Dataset items:
↓

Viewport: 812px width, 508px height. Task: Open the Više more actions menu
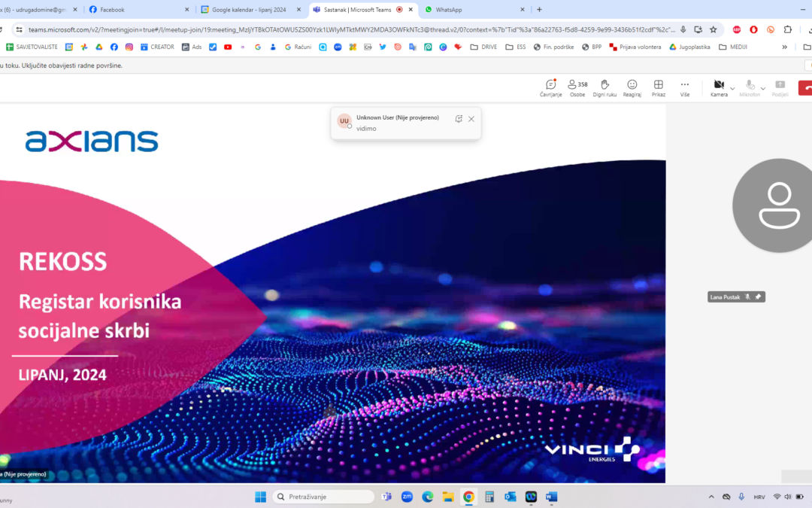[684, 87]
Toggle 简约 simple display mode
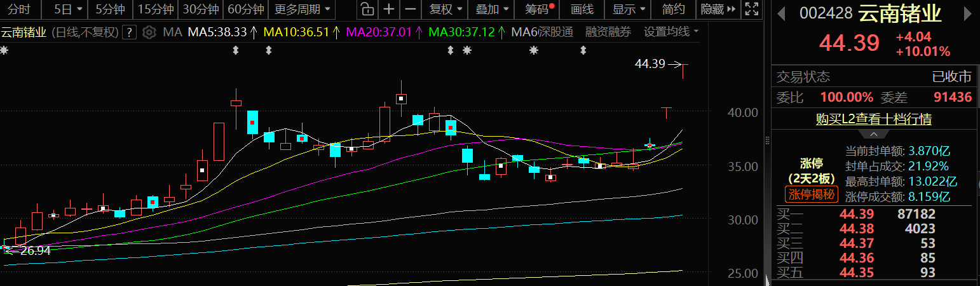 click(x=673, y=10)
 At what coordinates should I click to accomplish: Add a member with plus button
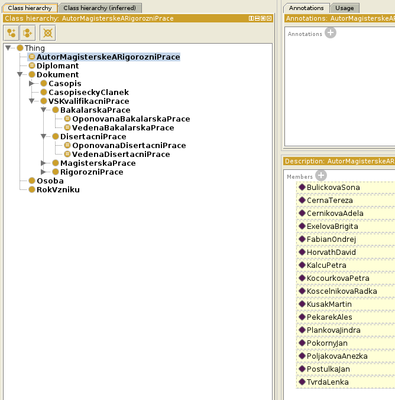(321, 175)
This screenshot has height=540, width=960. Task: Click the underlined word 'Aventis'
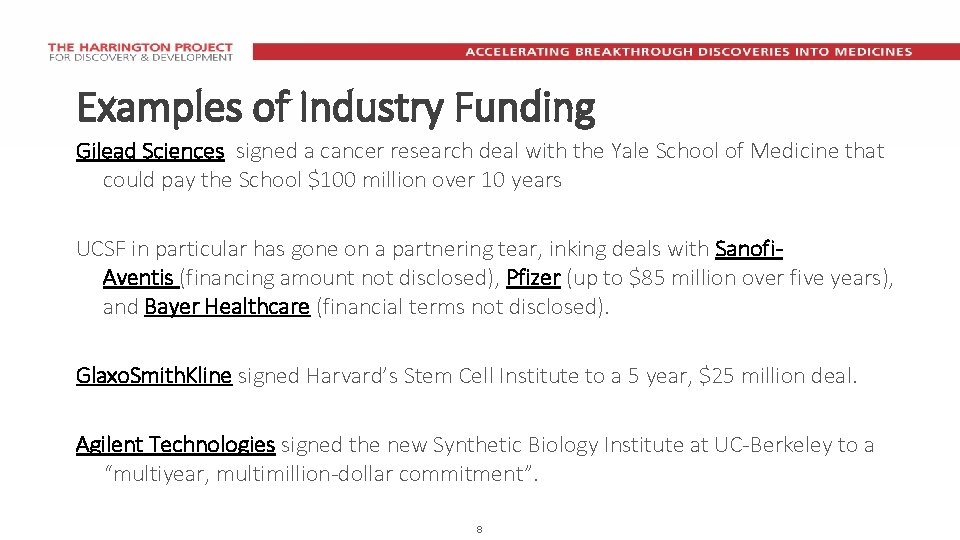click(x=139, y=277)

↑
↓

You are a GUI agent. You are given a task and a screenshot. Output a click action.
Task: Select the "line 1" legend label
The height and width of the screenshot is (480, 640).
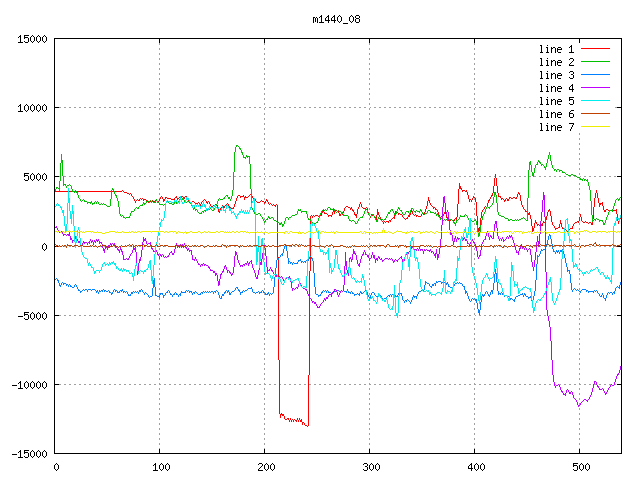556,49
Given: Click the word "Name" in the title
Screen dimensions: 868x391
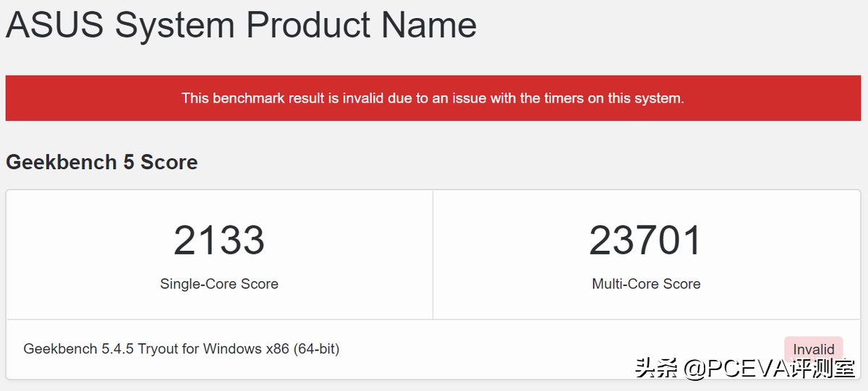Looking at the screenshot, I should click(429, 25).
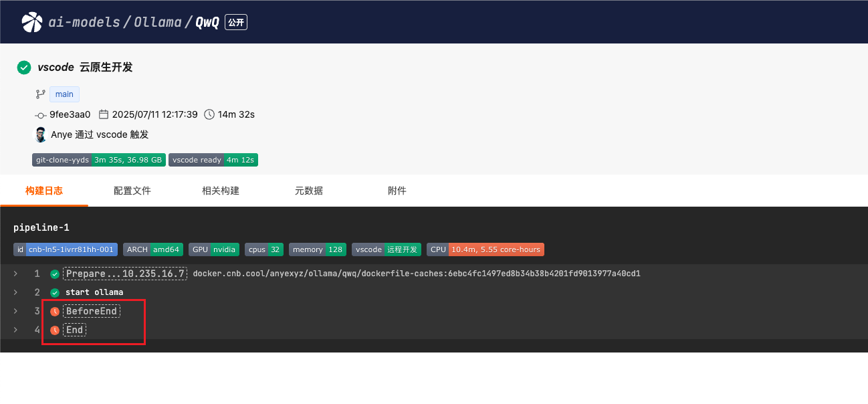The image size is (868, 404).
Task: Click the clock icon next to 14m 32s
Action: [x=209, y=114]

↑
↓

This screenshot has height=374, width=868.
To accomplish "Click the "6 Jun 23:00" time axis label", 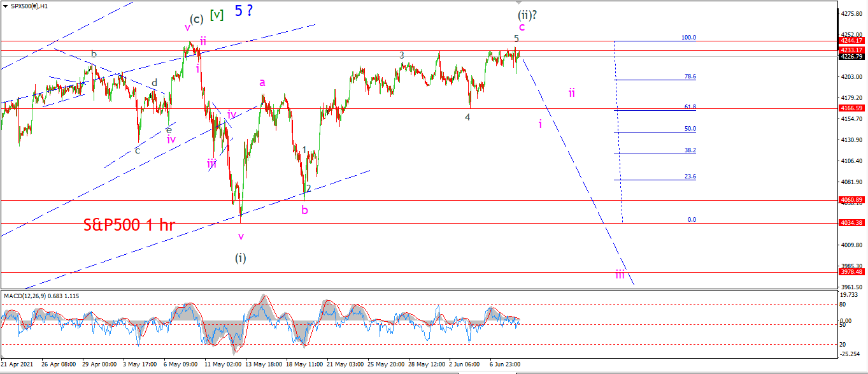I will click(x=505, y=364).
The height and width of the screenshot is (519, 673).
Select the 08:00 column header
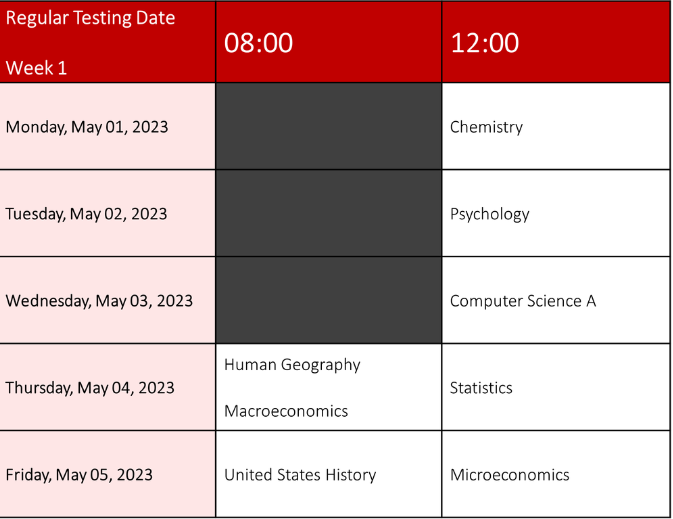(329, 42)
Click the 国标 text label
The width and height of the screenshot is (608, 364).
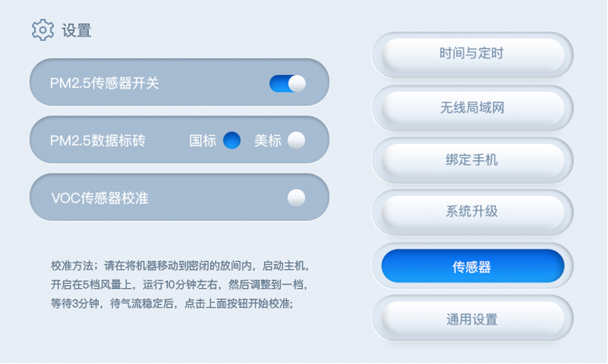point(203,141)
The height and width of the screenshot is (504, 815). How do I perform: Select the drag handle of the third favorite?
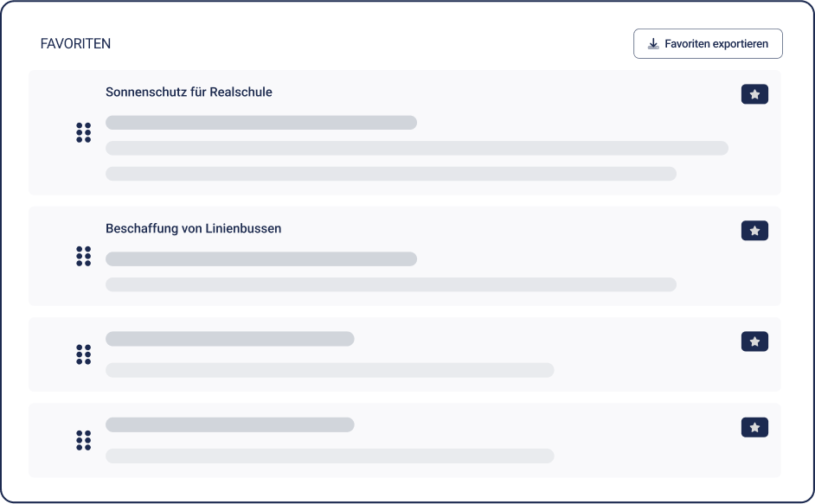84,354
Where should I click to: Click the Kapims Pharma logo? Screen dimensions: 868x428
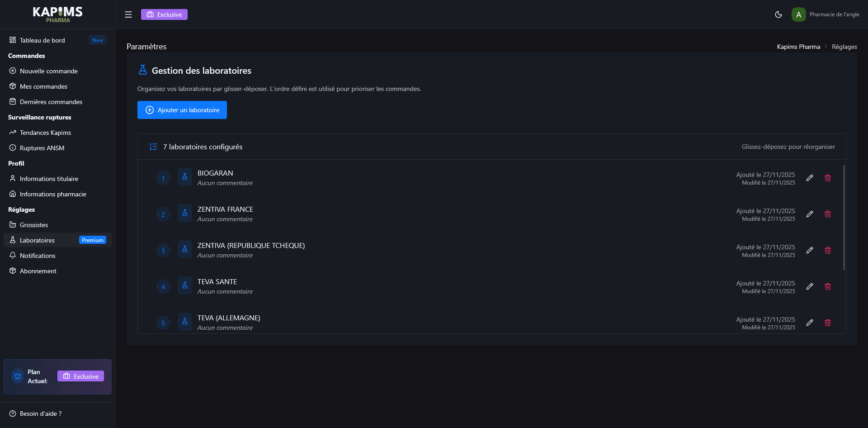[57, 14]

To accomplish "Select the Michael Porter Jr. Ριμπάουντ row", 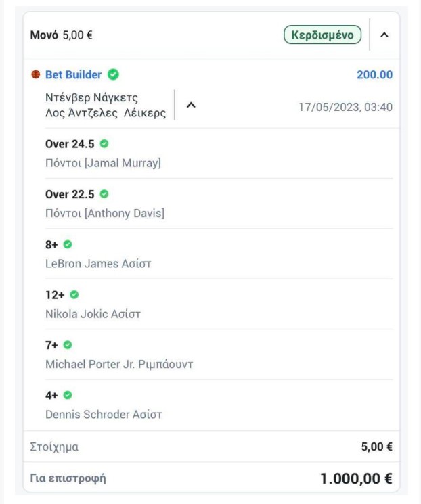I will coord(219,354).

↑

-- Problem requirements --
I'd like the lines above repeated exactly, from the one that contains "You are a GUI" through the one that contains "Given: Click the", with no pictures.

-- Task answer --
You are a GUI agent. You are given a task and a screenshot. Output a click action.
Task: Select the "line 1" legend label
The height and width of the screenshot is (480, 640).
556,49
Given: Click the word "Name" in the title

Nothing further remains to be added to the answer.